■ TASK ITEM:
The full set of entries has to be output exactly.

*** Block opens ***

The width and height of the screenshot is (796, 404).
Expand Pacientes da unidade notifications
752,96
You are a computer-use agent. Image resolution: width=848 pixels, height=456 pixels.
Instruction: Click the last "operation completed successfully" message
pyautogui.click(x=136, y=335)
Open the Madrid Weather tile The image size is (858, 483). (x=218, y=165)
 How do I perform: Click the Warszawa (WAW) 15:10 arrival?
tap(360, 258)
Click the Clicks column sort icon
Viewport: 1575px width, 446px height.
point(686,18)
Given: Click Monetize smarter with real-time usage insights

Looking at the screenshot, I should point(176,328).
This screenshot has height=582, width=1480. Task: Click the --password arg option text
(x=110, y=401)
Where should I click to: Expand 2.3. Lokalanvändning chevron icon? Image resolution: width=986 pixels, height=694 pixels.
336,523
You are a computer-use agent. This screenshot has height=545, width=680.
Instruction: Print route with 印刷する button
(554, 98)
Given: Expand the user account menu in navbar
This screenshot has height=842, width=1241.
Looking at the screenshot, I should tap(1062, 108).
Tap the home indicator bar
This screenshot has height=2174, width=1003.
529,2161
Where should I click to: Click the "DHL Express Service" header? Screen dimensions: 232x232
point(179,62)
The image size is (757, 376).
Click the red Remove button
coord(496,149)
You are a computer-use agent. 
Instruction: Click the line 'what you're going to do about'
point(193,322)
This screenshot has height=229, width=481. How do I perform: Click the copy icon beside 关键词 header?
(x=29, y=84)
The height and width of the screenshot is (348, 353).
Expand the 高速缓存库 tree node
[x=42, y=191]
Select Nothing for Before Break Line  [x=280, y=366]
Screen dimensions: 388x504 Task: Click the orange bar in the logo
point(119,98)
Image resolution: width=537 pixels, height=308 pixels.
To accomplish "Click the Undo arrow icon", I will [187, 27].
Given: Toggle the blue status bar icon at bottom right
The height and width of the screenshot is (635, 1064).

*** Block closes ***

■ EXPECTED OUTPUT:
The width and height of the screenshot is (796, 404).
Expand Pacientes da unidade notifications
752,96
You are a computer-use agent. Image resolution: width=848 pixels, height=456 pixels.
Instruction: Click the last "operation completed successfully" message
pyautogui.click(x=136, y=335)
Open the Madrid Weather tile The image size is (858, 483). (x=218, y=165)
 How do I perform: Click the Warszawa (WAW) 15:10 arrival?
tap(360, 258)
Click the Clicks column sort icon
Viewport: 1575px width, 446px height.
point(686,18)
Given: Click Monetize smarter with real-time usage insights

Looking at the screenshot, I should point(176,328).
This screenshot has height=582, width=1480. Task: Click the --password arg option text
(x=110, y=401)
Where should I click to: Expand 2.3. Lokalanvändning chevron icon? Image resolution: width=986 pixels, height=694 pixels.
336,523
You are a computer-use agent. This screenshot has height=545, width=680.
Instruction: Print route with 印刷する button
(554, 98)
Given: Expand the user account menu in navbar
This screenshot has height=842, width=1241.
Looking at the screenshot, I should tap(1062, 108).
Tap the home indicator bar
This screenshot has height=2174, width=1003.
529,2161
Where should I click to: Click the "DHL Express Service" header? Screen dimensions: 232x232
point(179,62)
The image size is (757, 376).
Click the red Remove button
coord(496,149)
You are a computer-use agent. 
Instruction: Click the line 'what you're going to do about'
point(193,322)
This screenshot has height=229, width=481. How do I perform: Click the copy icon beside 关键词 header?
(x=29, y=84)
The height and width of the screenshot is (348, 353).
Expand the 高速缓存库 tree node
[x=42, y=191]
Select Nothing for Before Break Line  [x=280, y=366]
Screen dimensions: 388x504 Task: Click the orange bar in the logo
point(119,98)
Image resolution: width=537 pixels, height=308 pixels.
To accomplish "Click the Undo arrow icon", I will [187, 27].
Given: Toggle the blue status bar icon at bottom right
The height and width of the screenshot is (635, 1064).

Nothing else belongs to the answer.